Oficialmente, o governo também não disse quanto falta para atingir esse volume e se irá incinerar todos os produtos ou dar outra destinação a eles.
O ministério se recusou a informar há quanto tempo paga cerca de R$ 70 mil para manter os itens vencidos no armazém.
Em nota, a VTC Log disse que "cumpre fielmente as obrigações contratuais" e afirmou que mensalmente informa sobre estoque crítico de produtos a vencer e vencidos.
"Toda responsabilidade de gestão sobre a distribuição das vacinas compete à pasta [Ministério da Saúde]", disse a empresa.
Deputados de cinco partidos da Comissão de Fiscalização Financeira da Câmara pediram uma auditoria do TCU (Tribunal de Contas da União) sobre possíveis omissões "que levaram ao desperdício de R$ 243 milhões em vacinas, testes e medicamentos que perderam validade em posse do Ministério da Saúde".
A proposta foi aprovada pelos congressistas em 15 de setembro.
Segundo levantamento de agosto obtido pela Folha, o centro de distribuição da Saúde guarda 3,7 milhões de itens que começaram a vencer pelo menos em 2018. Quase todos expiraram durante a gestão Bolsonaro.
Há vacinas de gripe, cerca de 2 milhões de testes RT-PCR da Covid e medicamentos de alto custo para doenças raras, entre outros itens sem validade.
Essa compensação ocorreu com os exames da Covid, pois os lotes que restavam na Saúde haviam sido reprovados em testes de qualidade.
Mas as cerca de 820 mil canetas de insulina, avaliadas em R$ 10 milhões, não estavam sob qualquer restrição e ficaram paradas no armazém do governo Bolsonaro até a validade expirar.
Esses mesmos funcionários da pasta afirmam que há ainda dúvidas sobre o tamanho real do estoque vencido, pois a análise preliminar indica falhas nos registros de entrada e saída dos insumos.
O diretor do Dlog (Departamento de Logística) da Saúde, general da reserva Ridauto Fernandes, disse que está em "pleno processo de apuração" das causas que levaram ao fim da validade dos itens do SUS.
O general não deu detalhes sobre as apurações.
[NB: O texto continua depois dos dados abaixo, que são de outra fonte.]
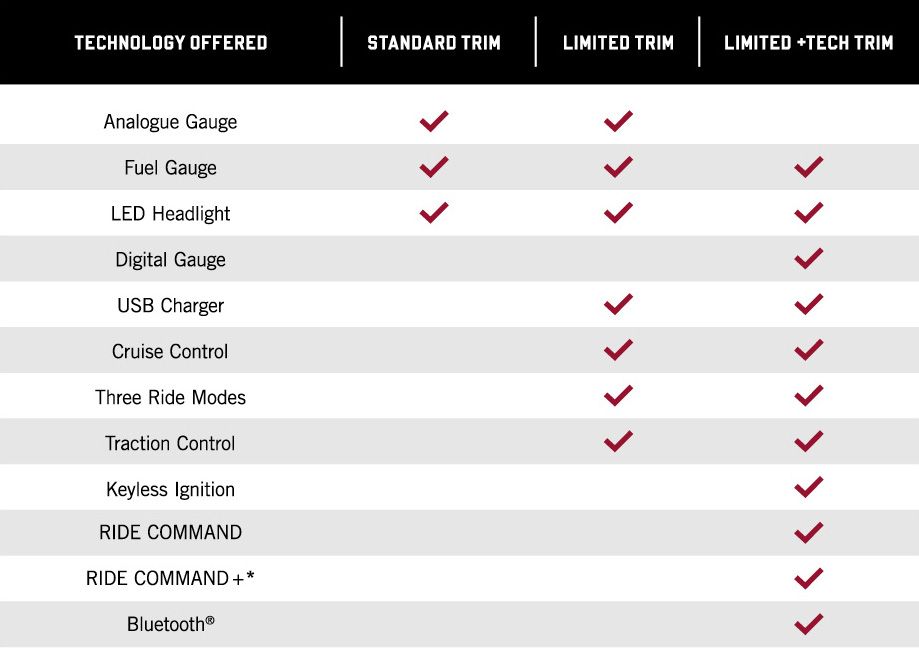Click the RIDE COMMAND+ checkmark
Screen dimensions: 919x657
[809, 578]
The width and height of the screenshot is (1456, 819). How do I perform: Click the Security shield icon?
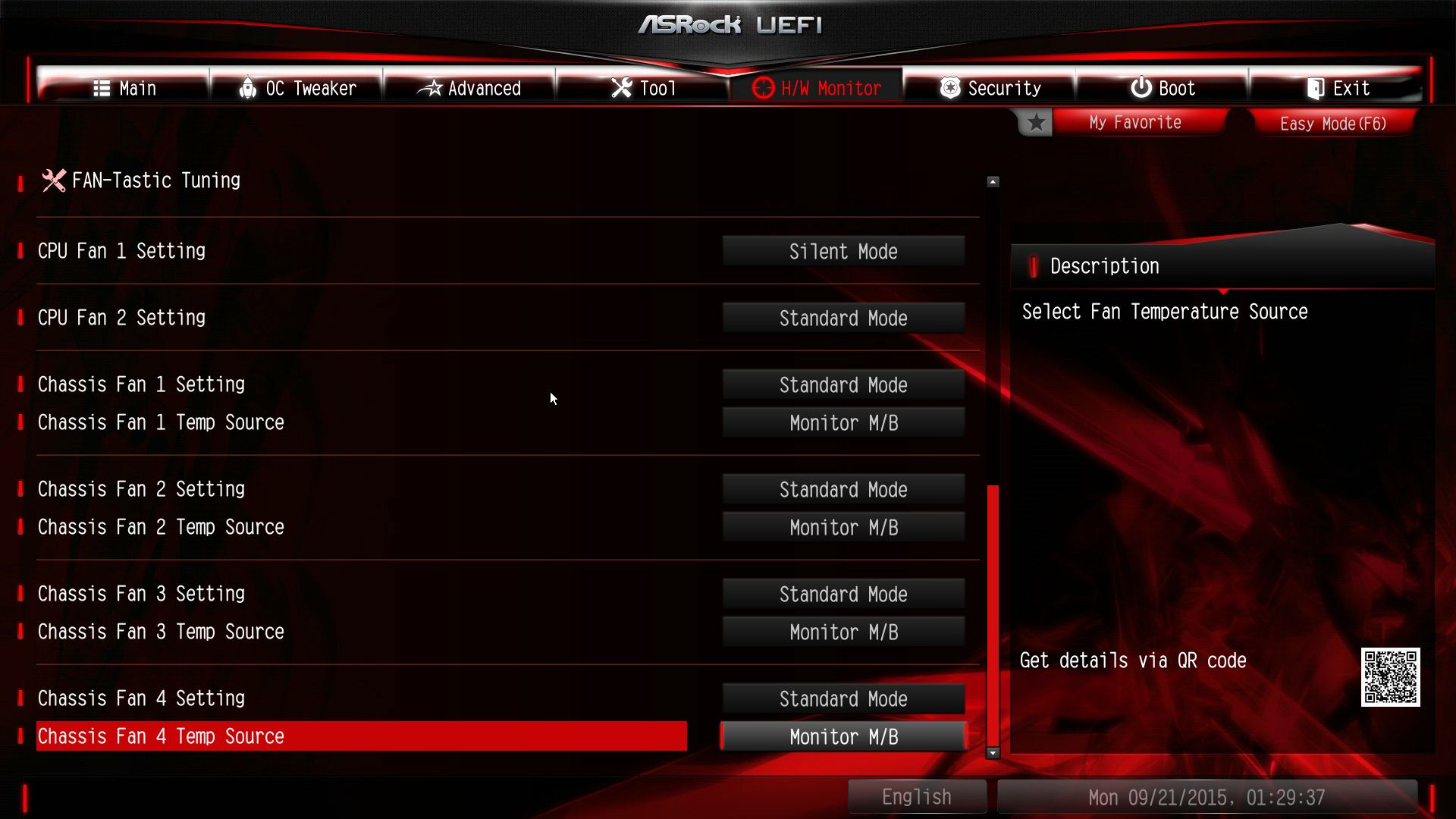point(950,89)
Disse apenas que busca "dados robustos que permitam aperfeiçoar nossos processos, mitigando ao máximo o risco de perdas e privilegiando a economia do recurso público".
Área que atua na ponta da linha da gestão dos insumos, o Dlog ficou sob comando de Roberto Dias, indicado do centrão, durante a maior parte do governo Bolsonaro.
Os produtos vencidos também seriam destinados a pacientes do SUS com hepatite C, câncer, Parkinson, Alzheimer, tuberculose, doenças raras, esquizofrenia, artrite reumatoide, transplantados e problemas renais, entre outras situações.
Alguns itens que serão incinerados estão em falta nos postos de saúde.
A comissão também vê indícios de pagamentos de boletos em favorde Dias pela Voetur, empresa que tem os mesmos sócios da VTCLog, em um total de R$ 47 mil.